Putting back those generators like $T_i$ we only put back the relations like $T_i^n = 1$ and that $T_i$ commutes with gates that do not involve qubit $i$. This allows us to make the decomposition $w_1 g_{i_1} w_2 g_{i_2} \cdots w_k$ from before have the $w_i$ as long as possible. We want to avoid situations like $X_1 T_2 X_1 T_2 X_1 T_2 X_1$. (In Cliff+T one often seeks to minimize T-count). For this part, the directed acyclic graph showing the dependency is crucial. This is a problem of finding a good topological sort of the DAG. That is done by changing precedence when one has a choice of what vertex to use next. (I wouldn't waste time optimizing this part too hard.)

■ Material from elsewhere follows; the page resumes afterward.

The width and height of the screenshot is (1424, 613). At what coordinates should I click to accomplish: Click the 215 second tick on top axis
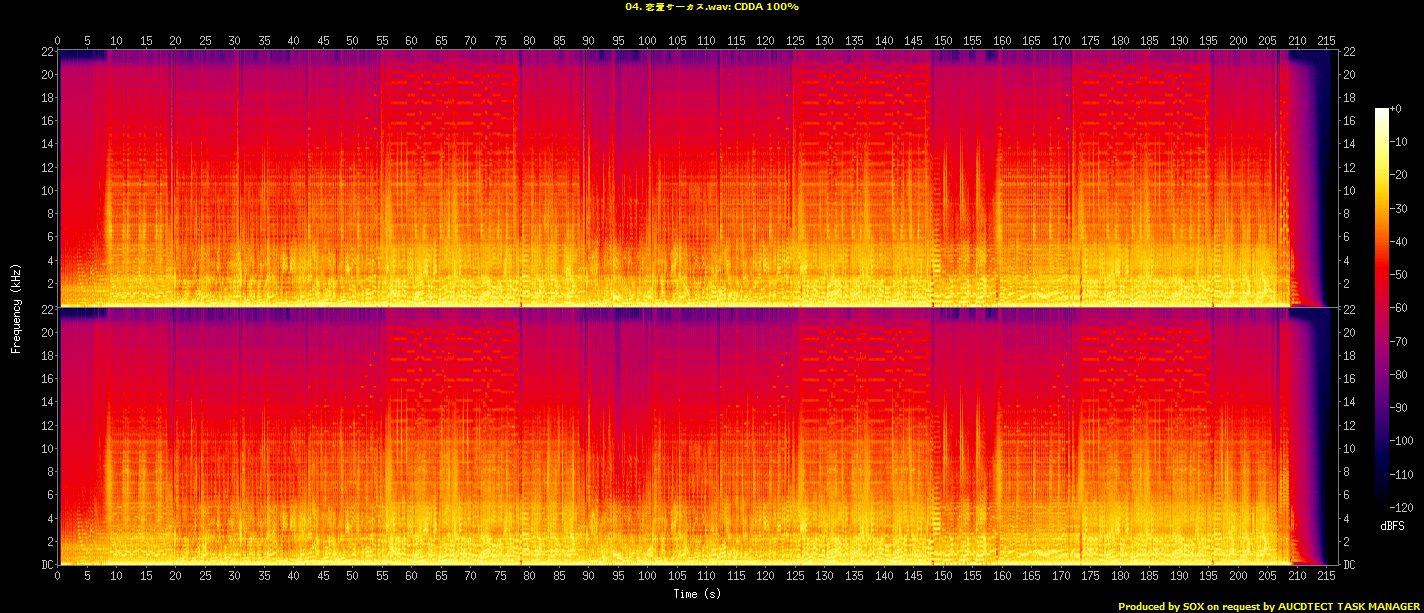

If the word is already close to optimal length, there is not much to do and this procedure won't help. But as the most basic example of what it finds is if you have multiple units and you forgot there was an $H_i$ at the end of one and an $H_i$ at the beginning of the next, it will get rid of that pair. This means you can black box common routines with greater confidence that when you put them together, those obvious cancellations will all be taken care of. It does others that aren't as obvious; those use when $m_{ij} \neq 1,2$.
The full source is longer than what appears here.